Data supplied –
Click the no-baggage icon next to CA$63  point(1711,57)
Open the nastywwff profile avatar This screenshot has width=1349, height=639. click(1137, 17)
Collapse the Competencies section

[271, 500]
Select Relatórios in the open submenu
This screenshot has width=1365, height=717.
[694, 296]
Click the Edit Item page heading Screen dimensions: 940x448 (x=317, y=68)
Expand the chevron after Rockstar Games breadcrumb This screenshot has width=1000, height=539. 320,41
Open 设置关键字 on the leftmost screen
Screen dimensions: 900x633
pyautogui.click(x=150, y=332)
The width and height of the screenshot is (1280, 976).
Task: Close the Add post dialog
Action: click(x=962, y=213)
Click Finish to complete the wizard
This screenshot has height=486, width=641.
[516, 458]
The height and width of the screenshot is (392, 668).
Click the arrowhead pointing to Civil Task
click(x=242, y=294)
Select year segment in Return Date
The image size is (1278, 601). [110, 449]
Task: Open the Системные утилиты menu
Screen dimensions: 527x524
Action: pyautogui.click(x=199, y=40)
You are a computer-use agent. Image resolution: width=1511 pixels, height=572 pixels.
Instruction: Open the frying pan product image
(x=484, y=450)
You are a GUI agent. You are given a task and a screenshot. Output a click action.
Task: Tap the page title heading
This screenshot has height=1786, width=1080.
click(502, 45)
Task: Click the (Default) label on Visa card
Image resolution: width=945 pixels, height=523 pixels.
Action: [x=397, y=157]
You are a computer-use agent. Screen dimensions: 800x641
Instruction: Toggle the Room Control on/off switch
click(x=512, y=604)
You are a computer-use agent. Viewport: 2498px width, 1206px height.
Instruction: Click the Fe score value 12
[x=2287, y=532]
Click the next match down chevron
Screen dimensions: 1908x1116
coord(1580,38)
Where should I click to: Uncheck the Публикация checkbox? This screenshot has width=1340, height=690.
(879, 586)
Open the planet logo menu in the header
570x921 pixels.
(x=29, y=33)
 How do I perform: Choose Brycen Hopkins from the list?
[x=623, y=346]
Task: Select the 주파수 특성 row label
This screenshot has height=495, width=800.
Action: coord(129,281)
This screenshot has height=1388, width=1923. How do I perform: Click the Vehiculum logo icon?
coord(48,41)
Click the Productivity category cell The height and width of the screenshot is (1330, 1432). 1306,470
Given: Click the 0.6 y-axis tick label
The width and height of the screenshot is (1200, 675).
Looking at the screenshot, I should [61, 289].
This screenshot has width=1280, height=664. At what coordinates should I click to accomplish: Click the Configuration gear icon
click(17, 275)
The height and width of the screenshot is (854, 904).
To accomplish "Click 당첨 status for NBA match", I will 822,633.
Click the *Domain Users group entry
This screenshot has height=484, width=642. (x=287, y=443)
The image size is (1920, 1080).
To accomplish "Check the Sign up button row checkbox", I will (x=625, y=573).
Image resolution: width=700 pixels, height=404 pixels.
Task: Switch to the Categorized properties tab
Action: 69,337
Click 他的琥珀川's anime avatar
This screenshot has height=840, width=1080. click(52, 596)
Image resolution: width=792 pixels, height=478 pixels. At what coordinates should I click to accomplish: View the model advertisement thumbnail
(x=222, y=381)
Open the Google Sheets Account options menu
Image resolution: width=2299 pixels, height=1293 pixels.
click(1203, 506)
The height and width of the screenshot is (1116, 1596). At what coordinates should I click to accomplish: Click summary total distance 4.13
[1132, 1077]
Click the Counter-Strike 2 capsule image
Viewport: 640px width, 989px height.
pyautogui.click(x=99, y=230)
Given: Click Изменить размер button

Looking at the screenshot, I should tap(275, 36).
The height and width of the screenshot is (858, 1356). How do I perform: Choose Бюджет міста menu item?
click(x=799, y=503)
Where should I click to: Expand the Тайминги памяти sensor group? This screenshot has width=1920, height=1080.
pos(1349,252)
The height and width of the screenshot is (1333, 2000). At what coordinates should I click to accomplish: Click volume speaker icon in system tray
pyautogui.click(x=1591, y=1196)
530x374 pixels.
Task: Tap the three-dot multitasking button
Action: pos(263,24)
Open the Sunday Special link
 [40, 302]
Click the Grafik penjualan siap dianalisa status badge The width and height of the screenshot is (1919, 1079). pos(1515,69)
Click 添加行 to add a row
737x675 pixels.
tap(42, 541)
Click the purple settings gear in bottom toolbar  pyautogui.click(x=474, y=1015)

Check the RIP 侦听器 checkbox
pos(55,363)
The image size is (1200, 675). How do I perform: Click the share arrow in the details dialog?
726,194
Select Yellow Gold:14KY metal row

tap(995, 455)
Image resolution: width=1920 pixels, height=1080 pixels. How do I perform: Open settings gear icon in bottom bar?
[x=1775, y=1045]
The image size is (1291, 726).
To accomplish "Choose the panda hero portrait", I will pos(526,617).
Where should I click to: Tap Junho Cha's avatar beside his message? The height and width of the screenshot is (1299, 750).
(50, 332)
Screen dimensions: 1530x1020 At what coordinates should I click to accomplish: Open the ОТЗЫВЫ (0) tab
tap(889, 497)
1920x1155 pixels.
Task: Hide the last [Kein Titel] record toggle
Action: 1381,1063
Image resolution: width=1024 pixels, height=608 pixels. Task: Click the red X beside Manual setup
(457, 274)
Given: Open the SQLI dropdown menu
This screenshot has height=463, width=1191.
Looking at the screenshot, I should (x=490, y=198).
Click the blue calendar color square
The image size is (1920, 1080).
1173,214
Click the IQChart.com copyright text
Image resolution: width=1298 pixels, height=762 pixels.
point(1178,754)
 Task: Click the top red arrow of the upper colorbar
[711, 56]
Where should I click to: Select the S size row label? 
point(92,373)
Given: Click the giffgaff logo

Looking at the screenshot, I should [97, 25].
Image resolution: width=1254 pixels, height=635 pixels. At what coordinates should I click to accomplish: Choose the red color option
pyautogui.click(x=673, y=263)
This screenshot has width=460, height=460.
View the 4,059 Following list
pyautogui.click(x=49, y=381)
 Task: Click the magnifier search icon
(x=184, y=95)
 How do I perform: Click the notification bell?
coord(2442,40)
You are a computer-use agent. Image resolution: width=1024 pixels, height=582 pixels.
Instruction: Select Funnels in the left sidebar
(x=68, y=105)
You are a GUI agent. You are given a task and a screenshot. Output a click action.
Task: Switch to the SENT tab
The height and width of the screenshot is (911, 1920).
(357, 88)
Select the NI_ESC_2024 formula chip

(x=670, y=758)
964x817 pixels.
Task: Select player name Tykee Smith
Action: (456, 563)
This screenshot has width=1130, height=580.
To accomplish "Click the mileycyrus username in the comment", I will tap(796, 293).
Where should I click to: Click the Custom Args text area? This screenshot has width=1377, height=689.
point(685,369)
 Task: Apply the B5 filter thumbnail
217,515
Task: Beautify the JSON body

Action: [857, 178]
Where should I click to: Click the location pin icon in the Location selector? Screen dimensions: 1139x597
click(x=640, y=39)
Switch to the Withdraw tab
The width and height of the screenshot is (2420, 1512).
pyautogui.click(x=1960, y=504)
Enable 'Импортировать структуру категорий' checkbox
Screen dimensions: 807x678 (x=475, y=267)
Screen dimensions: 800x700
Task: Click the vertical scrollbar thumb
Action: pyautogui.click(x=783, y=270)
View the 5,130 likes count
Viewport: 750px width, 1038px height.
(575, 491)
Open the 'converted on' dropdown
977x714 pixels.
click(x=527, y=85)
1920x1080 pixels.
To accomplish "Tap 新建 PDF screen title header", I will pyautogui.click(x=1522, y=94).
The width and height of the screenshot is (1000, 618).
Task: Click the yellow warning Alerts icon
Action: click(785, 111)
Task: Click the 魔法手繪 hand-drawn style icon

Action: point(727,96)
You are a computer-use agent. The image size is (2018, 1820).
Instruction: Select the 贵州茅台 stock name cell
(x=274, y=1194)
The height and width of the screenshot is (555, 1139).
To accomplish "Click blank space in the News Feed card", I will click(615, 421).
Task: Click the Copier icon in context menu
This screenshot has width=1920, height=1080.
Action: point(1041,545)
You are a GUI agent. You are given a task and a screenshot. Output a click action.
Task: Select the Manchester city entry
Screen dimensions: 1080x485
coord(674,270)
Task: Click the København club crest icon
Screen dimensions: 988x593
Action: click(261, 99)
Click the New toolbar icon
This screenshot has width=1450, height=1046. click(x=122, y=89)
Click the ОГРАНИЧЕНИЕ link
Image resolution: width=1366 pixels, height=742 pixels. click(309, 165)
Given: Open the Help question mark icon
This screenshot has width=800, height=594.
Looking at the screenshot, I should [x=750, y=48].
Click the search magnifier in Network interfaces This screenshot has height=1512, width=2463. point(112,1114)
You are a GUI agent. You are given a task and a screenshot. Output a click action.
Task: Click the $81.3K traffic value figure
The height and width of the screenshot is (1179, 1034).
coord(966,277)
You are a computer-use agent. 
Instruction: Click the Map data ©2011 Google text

Exercise aim –
Reproduce the rows from the first one through the row containing "The image size is (1278, 601). [110, 449]", changing "Return Date" to "Departure Date" and leaving everything else as it is.

Solution to this task –
Click the no-baggage icon next to CA$63  point(1711,57)
Open the nastywwff profile avatar This screenshot has width=1349, height=639. click(1137, 17)
Collapse the Competencies section

[271, 500]
Select Relatórios in the open submenu
This screenshot has width=1365, height=717.
[694, 296]
Click the Edit Item page heading Screen dimensions: 940x448 (x=317, y=68)
Expand the chevron after Rockstar Games breadcrumb This screenshot has width=1000, height=539. 320,41
Open 设置关键字 on the leftmost screen
Screen dimensions: 900x633
pyautogui.click(x=150, y=332)
The width and height of the screenshot is (1280, 976).
Task: Close the Add post dialog
Action: click(x=962, y=213)
Click Finish to complete the wizard
This screenshot has height=486, width=641.
[516, 458]
The height and width of the screenshot is (392, 668).
Click the arrowhead pointing to Civil Task
click(x=242, y=294)
Select year segment in Departure Date
The image size is (1278, 601). [110, 449]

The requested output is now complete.